## THE INPUT
※ ※ ※

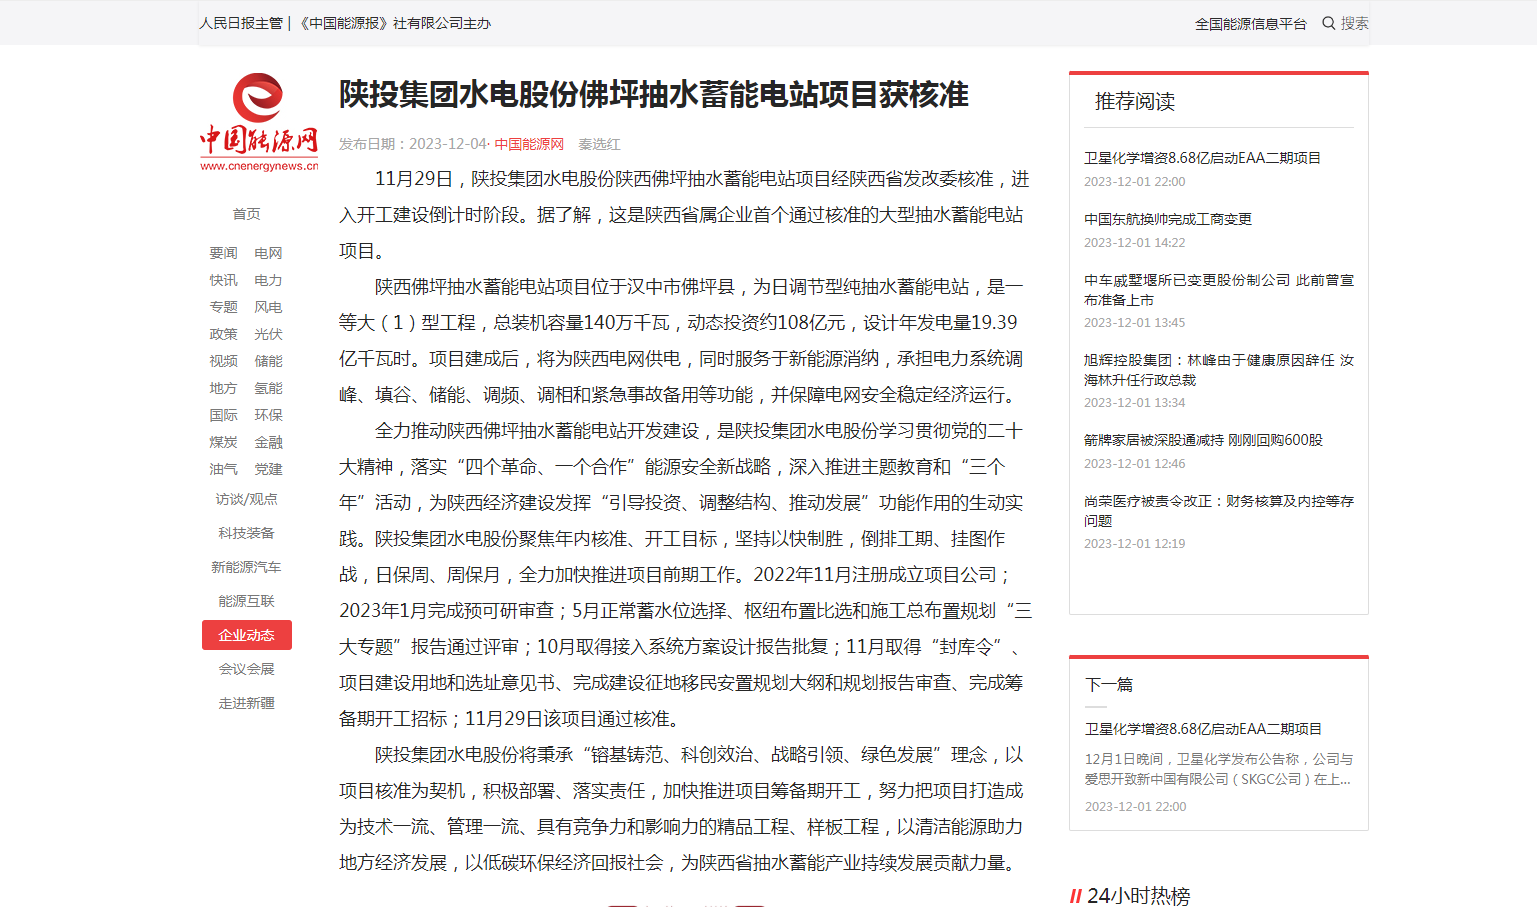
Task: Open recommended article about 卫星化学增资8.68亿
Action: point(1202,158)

※ ※ ※

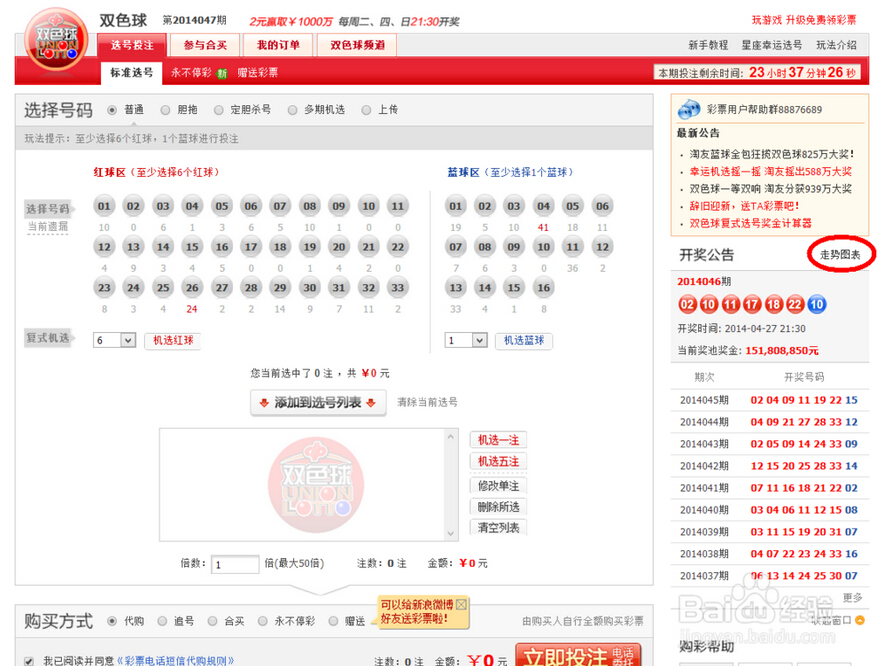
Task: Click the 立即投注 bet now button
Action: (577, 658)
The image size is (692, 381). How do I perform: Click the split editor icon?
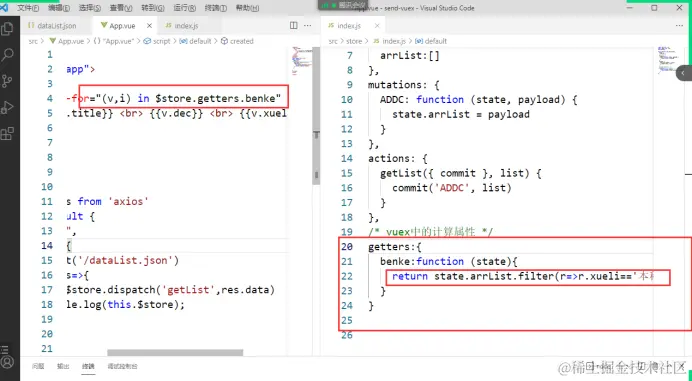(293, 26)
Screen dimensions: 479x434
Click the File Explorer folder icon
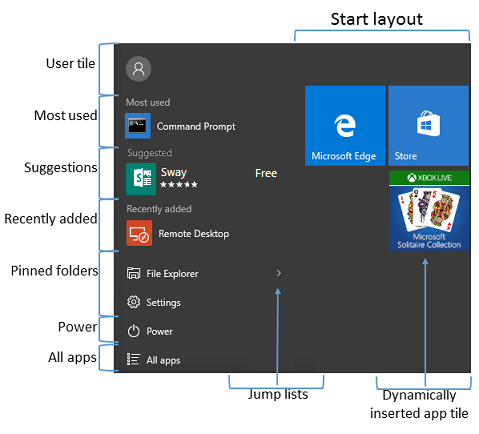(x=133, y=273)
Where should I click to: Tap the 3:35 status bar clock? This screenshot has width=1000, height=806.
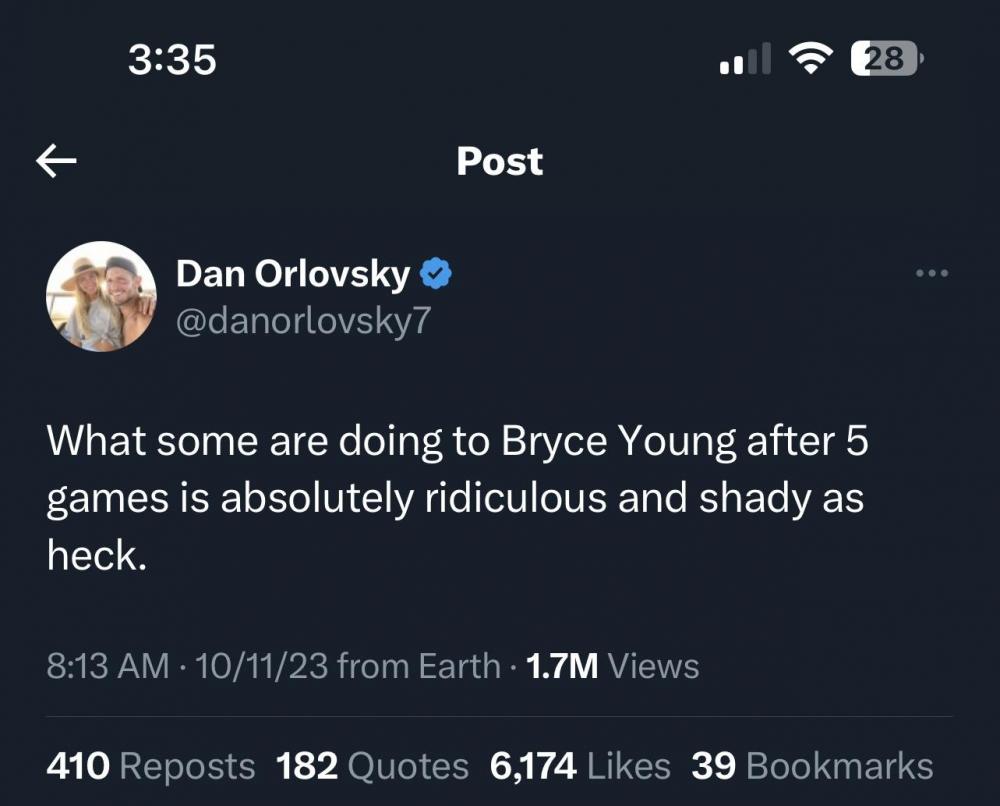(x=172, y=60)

※ ※ ※

## WORK REQUIRED
Rewrite the lines between the one containing "The image size" and the one containing "(x=172, y=60)", inclusive, as a Markdown table with the columns No. and Line. Leave out blank lines and pictures.

## EXERCISE OUTPUT
| No. | Line |
|---|---|
| 1 | The image size is (692, 381). How do I perform: Click the split editor icon? |
| 2 | (293, 26) |
| 3 | Screen dimensions: 479x434 |
| 4 | Click the File Explorer folder icon |
| 5 | (x=133, y=273) |
| 6 | Where should I click to: Tap the 3:35 status bar clock? This screenshot has width=1000, height=806. |
| 7 | (x=172, y=60) |